Shifting Focus to Small and Wide Data
Authors: Coleman Harris
“By 2025, 70% of organizations will be compelled to shift their focus from big to small and wide data, providing more context for analytics and making AI less data hungry”, according to Gartner’s report on the Top Trends in Data and Analytics for 2021.
While machine learning methods have grown more complicated, the “big” historical data typically used to train them can become outdated quickly. This is especially true after the COVID-19 pandemic, where customer behaviors and expectations dramatically shifted and new modeling efforts were needed. This suggests a need for smaller data sources and models that are easier to implement, even as machine performance is unaffected by these shifts. These new techniques that can take advantage of small and wide data, implementing a more nimble, dynamic approach, are emerging as the immediate future of data science methods.
So, what makes data small and wide? Ross Dawson, noted strategic advisor, defines it as “diverse inputs, taking disparate sources and learning from them and their correlations without necessarily requiring the brute force of size.” This differs from typical “big data” approaches like neural networks and artificial intelligence, that require copious amounts of data to reveal hidden trends. Companies that can leverage new techniques that are flexible to rapid changes in the data will provide more accurate, more adaptable business decisions in the coming future.
Data Lake and Agile Principles
One key demonstration of the power of small and wide data is the data lake. Data lakes are a type of data storage that hold large amounts of raw data from many different sources. As “big data” exploded into the technology scene, disparate data sources often were collected into a data lake or other types of infrastructure.
However, aggregating massive amounts of raw data yielded poor returns on investment – without use cases or a narrative driving the additional new sources to the data lake, what often resulted was a less useful data resource. This motivates the need for a reason, a use case, to collect new data sources. The ultimate goal is to implement a piece of data, draw value out of it, and test whether that value is relevant, before investing any costs in data infrastructure.
Employing agile principles relies on fast iteration of new data and resources. In this scenario, teams cannot wait for large data sources to be stitched together and connected to begin work. To succeed in an agile framework, new data sources are identified and tested before the data is cleaned, transformed, and joined into the master data – saving on time and money.
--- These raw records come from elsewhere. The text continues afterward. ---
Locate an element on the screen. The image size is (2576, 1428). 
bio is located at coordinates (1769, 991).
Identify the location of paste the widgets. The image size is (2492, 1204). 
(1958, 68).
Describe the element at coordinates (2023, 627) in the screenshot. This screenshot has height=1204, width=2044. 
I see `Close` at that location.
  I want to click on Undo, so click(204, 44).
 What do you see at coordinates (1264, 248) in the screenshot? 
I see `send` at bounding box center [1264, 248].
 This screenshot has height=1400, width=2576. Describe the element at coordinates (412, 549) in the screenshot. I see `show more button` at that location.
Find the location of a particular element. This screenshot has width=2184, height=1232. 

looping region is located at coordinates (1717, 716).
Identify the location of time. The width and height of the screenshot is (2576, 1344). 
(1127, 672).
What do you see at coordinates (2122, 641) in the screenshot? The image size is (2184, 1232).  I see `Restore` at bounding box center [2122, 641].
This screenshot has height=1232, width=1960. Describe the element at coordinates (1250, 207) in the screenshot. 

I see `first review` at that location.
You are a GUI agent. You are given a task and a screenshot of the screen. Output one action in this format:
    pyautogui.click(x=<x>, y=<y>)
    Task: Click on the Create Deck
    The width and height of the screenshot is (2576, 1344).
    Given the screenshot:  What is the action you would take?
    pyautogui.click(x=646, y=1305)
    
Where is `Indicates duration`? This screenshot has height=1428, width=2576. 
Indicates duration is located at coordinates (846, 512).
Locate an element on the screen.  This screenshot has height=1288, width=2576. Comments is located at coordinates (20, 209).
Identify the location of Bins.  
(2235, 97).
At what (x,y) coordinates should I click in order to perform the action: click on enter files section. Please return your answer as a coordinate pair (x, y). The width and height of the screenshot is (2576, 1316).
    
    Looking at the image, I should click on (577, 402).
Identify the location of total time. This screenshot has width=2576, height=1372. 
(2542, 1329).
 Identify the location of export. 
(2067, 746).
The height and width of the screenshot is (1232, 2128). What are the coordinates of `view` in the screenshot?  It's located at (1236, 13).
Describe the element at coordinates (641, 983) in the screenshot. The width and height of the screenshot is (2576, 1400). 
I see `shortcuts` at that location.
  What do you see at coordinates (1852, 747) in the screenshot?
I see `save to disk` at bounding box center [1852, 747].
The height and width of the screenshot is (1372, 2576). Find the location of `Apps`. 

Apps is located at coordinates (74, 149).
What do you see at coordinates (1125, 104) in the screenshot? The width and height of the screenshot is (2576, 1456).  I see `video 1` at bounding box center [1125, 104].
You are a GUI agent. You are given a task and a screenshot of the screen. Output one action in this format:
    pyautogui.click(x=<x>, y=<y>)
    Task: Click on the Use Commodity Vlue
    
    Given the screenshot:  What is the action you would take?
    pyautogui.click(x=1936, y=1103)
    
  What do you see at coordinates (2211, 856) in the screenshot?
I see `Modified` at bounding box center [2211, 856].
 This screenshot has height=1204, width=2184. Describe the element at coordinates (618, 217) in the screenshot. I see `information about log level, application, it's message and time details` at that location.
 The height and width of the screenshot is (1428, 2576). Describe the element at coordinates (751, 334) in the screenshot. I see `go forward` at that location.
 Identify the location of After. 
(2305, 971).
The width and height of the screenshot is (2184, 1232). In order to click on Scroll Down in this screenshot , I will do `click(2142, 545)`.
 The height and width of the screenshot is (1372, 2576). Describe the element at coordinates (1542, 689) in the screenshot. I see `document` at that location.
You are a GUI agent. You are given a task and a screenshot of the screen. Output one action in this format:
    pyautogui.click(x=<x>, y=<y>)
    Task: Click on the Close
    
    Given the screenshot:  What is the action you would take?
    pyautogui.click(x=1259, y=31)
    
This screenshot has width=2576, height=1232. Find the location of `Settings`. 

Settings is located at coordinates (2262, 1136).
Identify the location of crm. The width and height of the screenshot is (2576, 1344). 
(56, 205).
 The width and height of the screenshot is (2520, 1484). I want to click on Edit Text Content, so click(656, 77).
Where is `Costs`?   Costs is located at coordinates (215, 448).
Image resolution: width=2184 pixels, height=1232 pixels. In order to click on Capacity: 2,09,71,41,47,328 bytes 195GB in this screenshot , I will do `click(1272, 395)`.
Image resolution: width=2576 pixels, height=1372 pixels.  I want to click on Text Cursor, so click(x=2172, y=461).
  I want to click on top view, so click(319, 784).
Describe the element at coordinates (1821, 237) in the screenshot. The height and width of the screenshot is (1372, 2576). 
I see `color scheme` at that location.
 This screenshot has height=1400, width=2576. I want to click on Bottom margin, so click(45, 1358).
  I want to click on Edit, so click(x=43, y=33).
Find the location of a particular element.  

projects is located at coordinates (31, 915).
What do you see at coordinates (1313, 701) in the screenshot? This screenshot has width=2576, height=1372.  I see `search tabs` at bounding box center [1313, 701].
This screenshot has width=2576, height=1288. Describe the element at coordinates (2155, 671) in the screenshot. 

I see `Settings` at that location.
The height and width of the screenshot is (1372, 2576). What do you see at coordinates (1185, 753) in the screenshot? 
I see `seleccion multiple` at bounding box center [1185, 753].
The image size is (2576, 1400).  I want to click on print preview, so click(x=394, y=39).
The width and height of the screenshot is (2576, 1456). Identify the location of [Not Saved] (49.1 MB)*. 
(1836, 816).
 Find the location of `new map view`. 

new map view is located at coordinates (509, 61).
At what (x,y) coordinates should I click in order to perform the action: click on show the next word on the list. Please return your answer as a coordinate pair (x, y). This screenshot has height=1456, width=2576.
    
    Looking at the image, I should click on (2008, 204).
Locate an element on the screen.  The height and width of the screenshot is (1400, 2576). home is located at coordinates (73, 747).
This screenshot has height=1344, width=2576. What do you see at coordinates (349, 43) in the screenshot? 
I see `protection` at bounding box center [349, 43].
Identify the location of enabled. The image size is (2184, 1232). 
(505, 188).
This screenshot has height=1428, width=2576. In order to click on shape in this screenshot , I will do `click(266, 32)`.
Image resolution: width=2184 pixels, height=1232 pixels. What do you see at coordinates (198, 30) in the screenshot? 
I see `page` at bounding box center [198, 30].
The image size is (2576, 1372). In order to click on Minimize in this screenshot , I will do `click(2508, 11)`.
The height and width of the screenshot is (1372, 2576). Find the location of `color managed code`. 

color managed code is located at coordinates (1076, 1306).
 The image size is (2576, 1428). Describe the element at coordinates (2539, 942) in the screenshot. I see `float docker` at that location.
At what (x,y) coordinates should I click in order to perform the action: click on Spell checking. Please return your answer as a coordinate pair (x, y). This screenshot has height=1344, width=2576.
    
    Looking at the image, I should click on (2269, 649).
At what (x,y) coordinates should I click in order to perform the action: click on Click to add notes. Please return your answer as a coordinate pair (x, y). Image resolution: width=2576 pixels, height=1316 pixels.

Our Perspective: Rapid Data Development
The Kaizen Analytix team discovered one of our clients needed to acquire daily natural gas prices to better tune company projections. In a big data approach, an analytics team may compile natural gas, oil, and propane prices at varying levels of detail into a large database to get results. But that return on investment may be minimal – at Kaizen, we focused on acquiring the natural gas data that added direct value and then tested our hypothesis, before adding it into the data infrastructure. This acquisition was motivated by a specific use case, with immediate value – there is little reason to invest the time and cost of acquiring more data, if there is little evidence to support its utility.
Implementation
With this pivot to more valuable, more direct data sources, data scientists are turning away from black box machine learning methods to more statistically rigorous ones. These include techniques like Bayesian modeling and ridge regression, which are more powerful with less data, and can be tuned to not rely heavily on historical data.
This change in direction highlights a key difference in how data science is implemented – strategic planning vs. tactical planning. Strategic planning is a higher-level approach to hit downstream targets, typically years down the line, where tactical planning is the month-to-month shifts necessary to meet that strategic goal. As scenarios like the COVID-19 pandemic show, often the strategic goals that companies set must be changed and updated along the way.
This again requires data science modeling that is smaller and more nimble – models trained on the past 10 years of data will be overfit, or tuned to the wrong channel, for historical scenarios. Techniques that rely more heavily on statistical assumptions can be changed or updated with major shifts, allowing for more accurate results alongside these rapid changes. This is not to say that “big data” and powerful machine learning methods have no place – these perform exceedingly well at understanding deep underlying relationships and long-term trends. But, to make tactical decision with the ability to update those forecasts nimbly requires small and wide data, and the methods that best utilize it.
The Value of Small and Wide Data
Small and wide data can be incredibly powerful, especially alongside new developments in methods that use rigorous assumptions to best handle rapidly changing data. We focus on this by motivating our analytics solutions with use cases that drive immediate value, and modeling efforts that are prescriptive. Ultimately, as we shift the focus from powerful black box solutions to defined addition of value, Kaizen sits at the forefront of implementing small and wide data in the analytics space.